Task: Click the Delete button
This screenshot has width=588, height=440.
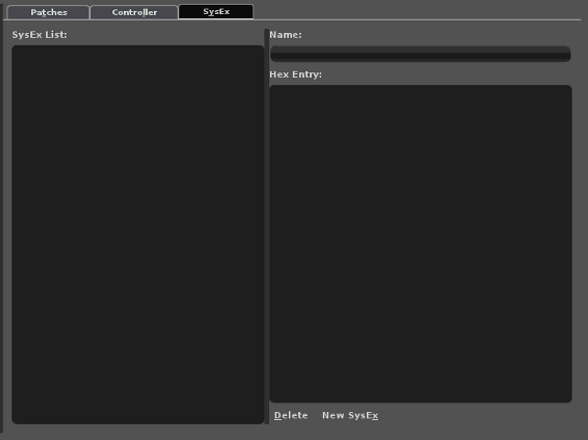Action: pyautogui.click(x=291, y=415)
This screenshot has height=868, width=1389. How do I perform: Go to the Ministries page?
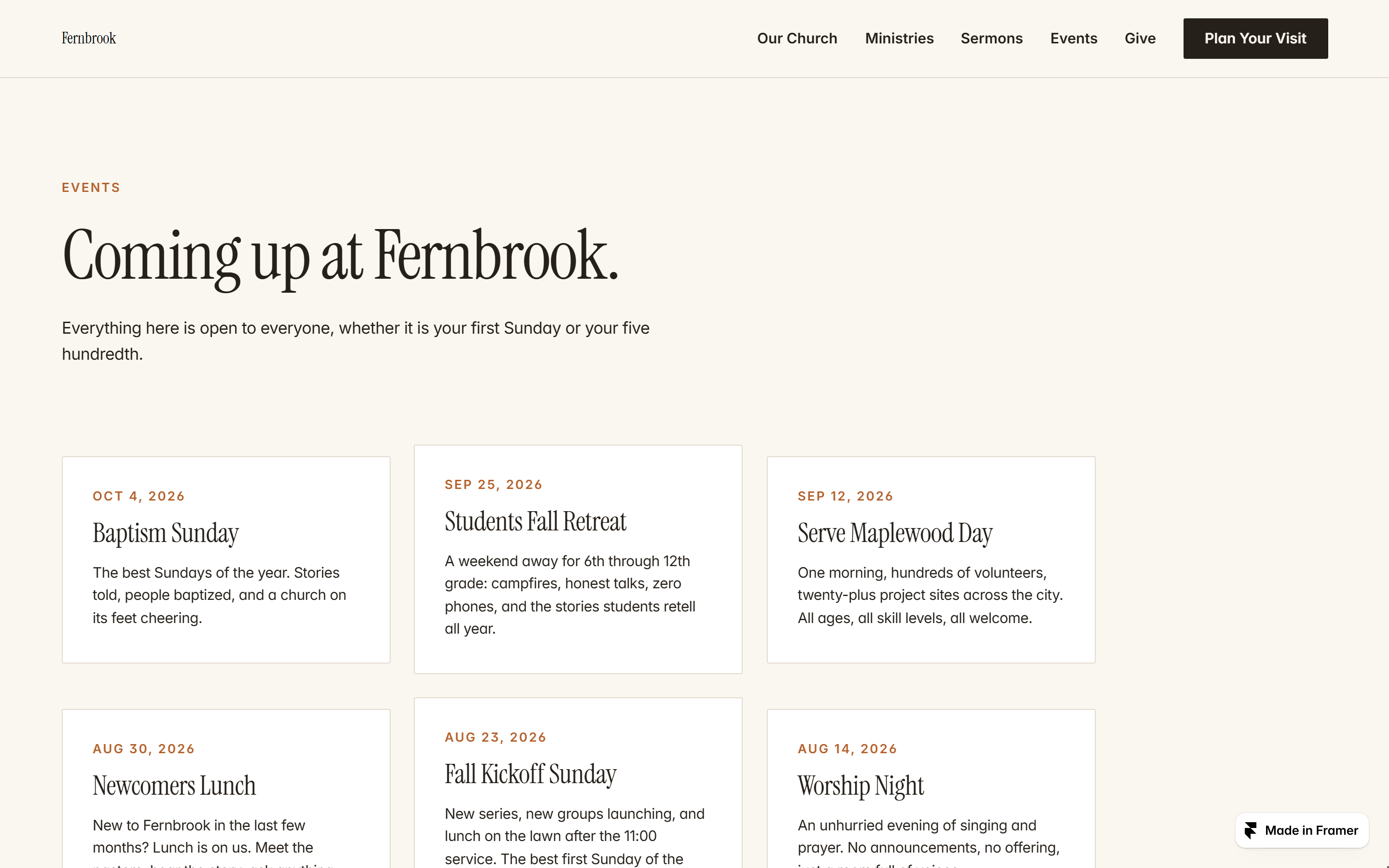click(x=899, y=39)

--

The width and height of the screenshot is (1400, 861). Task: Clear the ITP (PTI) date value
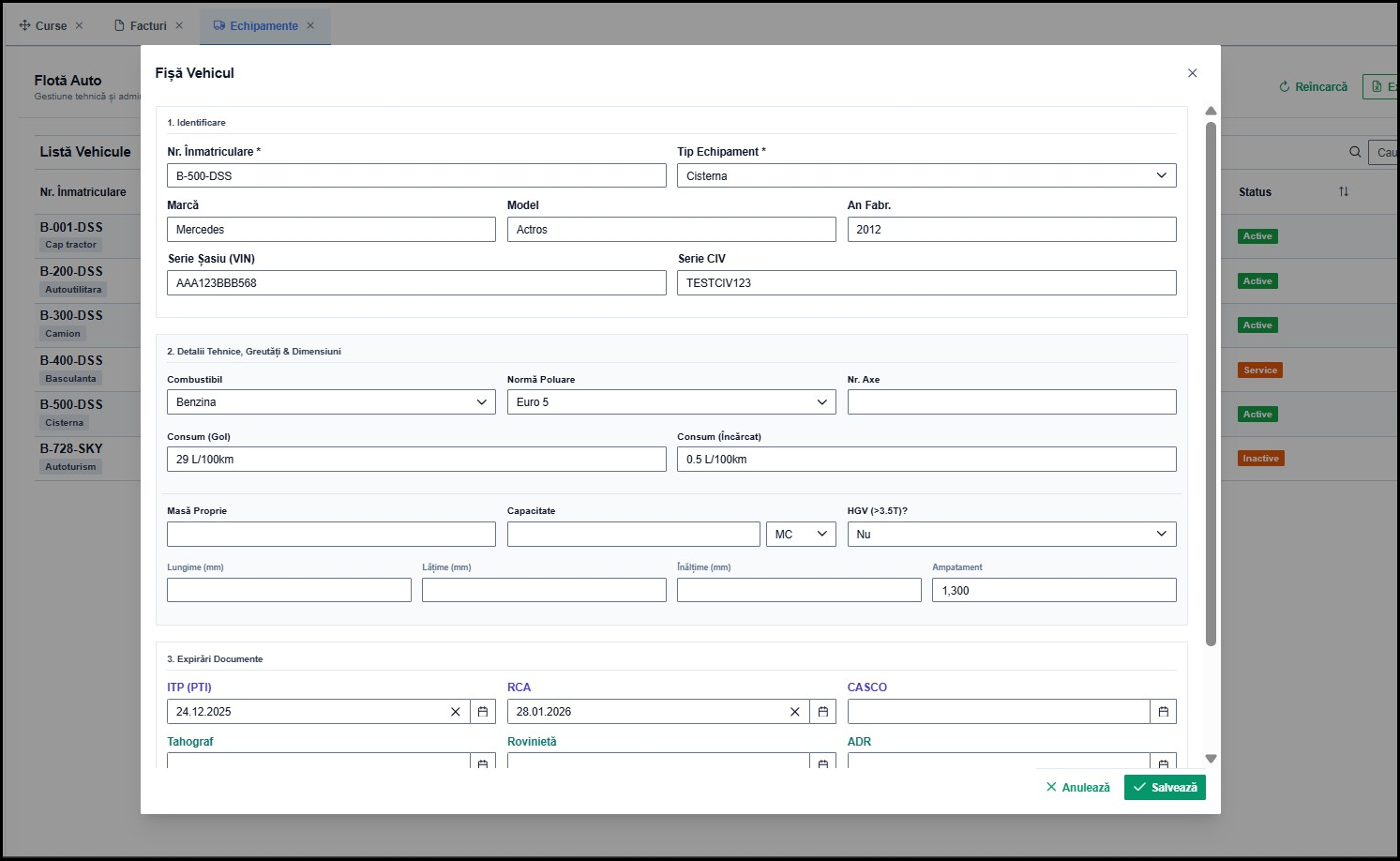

---

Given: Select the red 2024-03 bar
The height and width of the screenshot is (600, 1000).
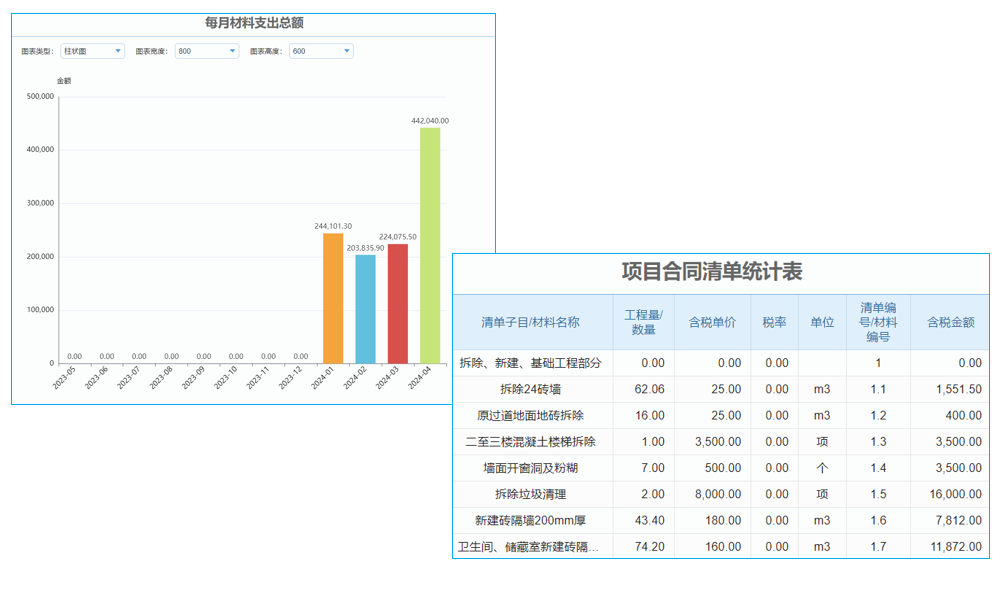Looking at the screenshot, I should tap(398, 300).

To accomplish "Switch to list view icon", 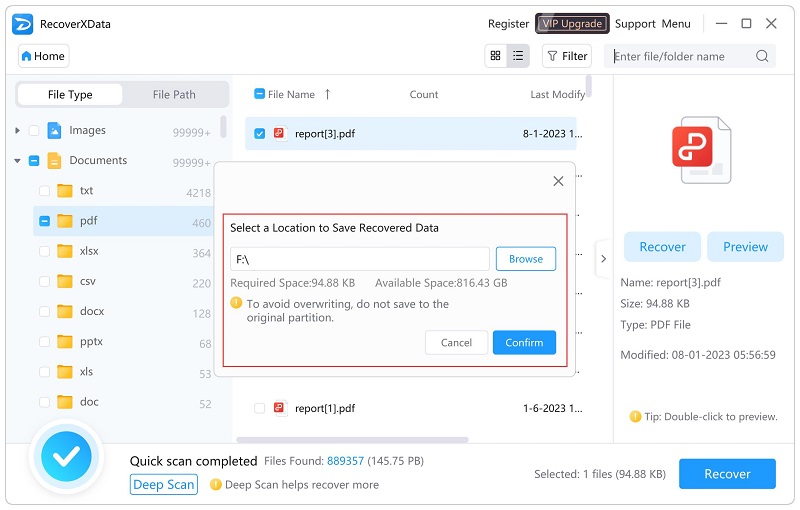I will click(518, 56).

Exercise prompt:
Rewrite the lines from the one containing "Task: Click the Delete button" through the one containing "click(x=899, y=39)", inclusive, replacing "screenshot" with "image" and keeping everything else unchanged. Leave the pictures out.

Exercise result:
Task: Click the Delete button
This image has width=588, height=440.
Action: pyautogui.click(x=291, y=415)
This image has height=868, width=1389. How do I perform: Go to the Ministries page?
click(x=899, y=39)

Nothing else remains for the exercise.